(Saved data entries)

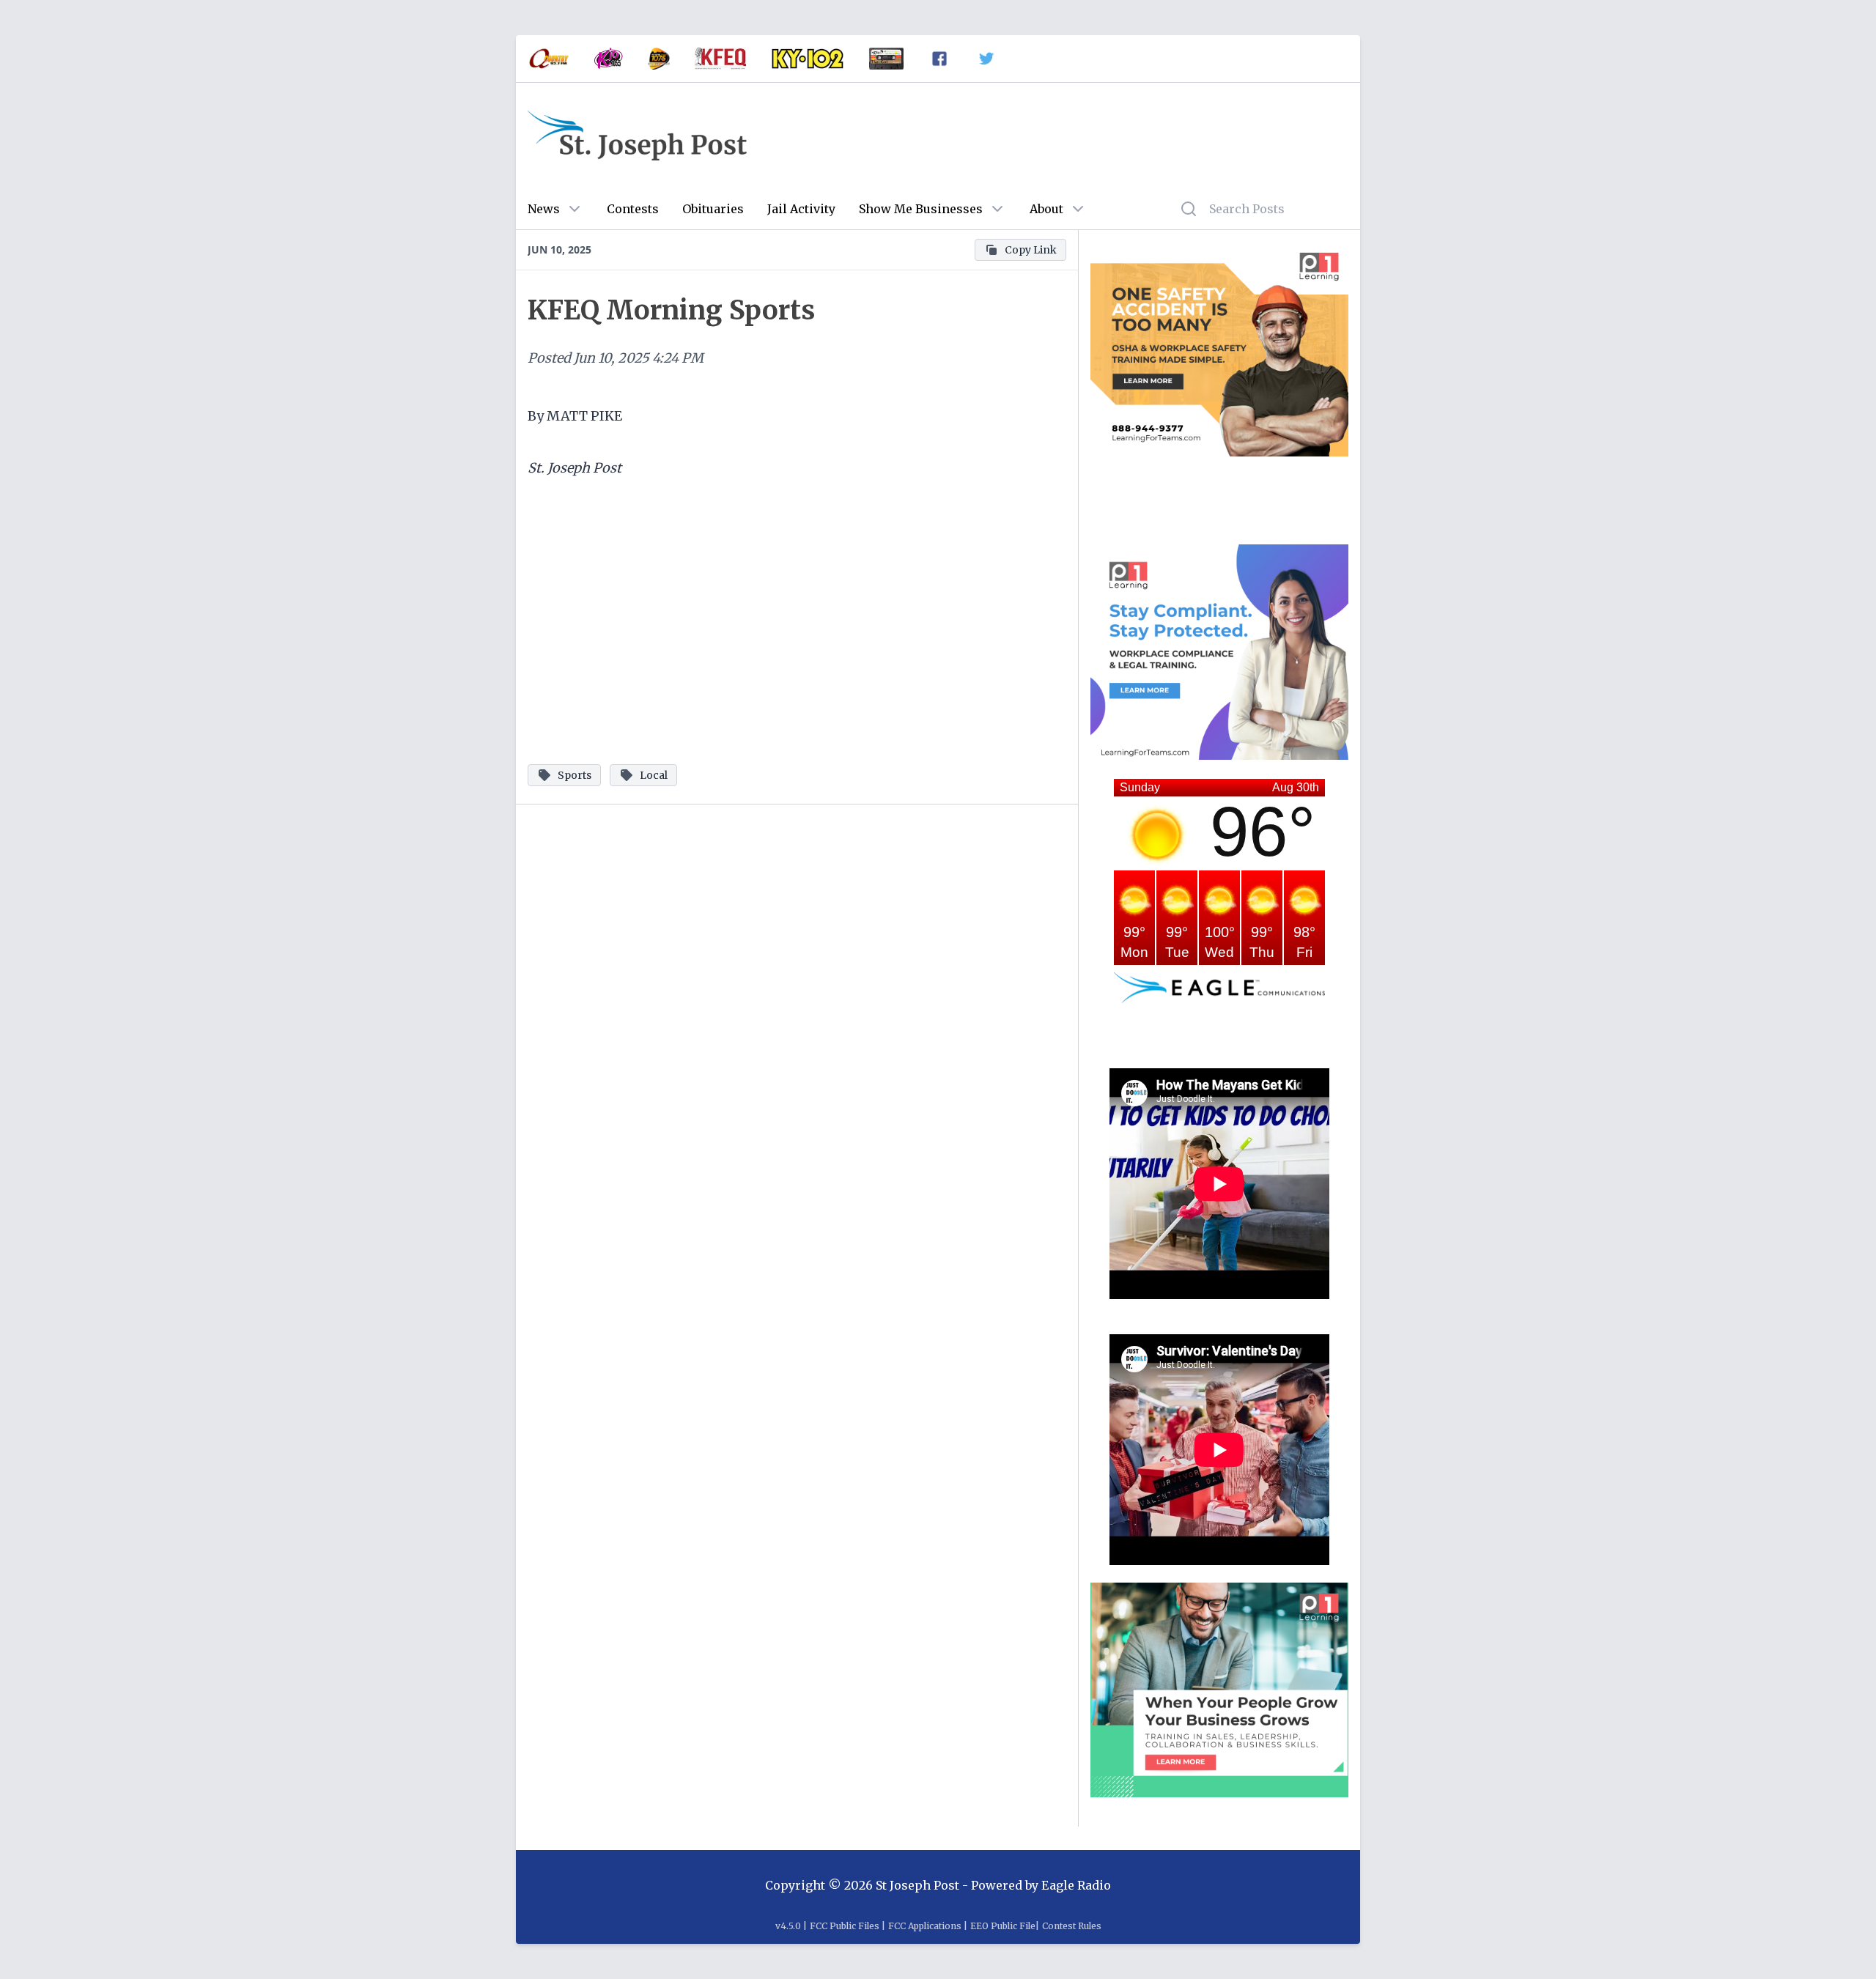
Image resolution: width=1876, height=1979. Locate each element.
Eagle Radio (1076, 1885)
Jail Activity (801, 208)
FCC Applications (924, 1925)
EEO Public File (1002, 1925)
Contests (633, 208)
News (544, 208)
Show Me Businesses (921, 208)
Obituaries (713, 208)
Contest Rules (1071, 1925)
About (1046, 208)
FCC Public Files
...
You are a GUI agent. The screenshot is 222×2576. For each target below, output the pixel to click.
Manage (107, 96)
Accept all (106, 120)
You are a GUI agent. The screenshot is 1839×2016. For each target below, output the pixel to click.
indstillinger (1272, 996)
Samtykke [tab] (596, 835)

### About this exercise:
The word "target" may appear on some lines of these records; state how many such lines there are, and nothing else.

### Response box:
2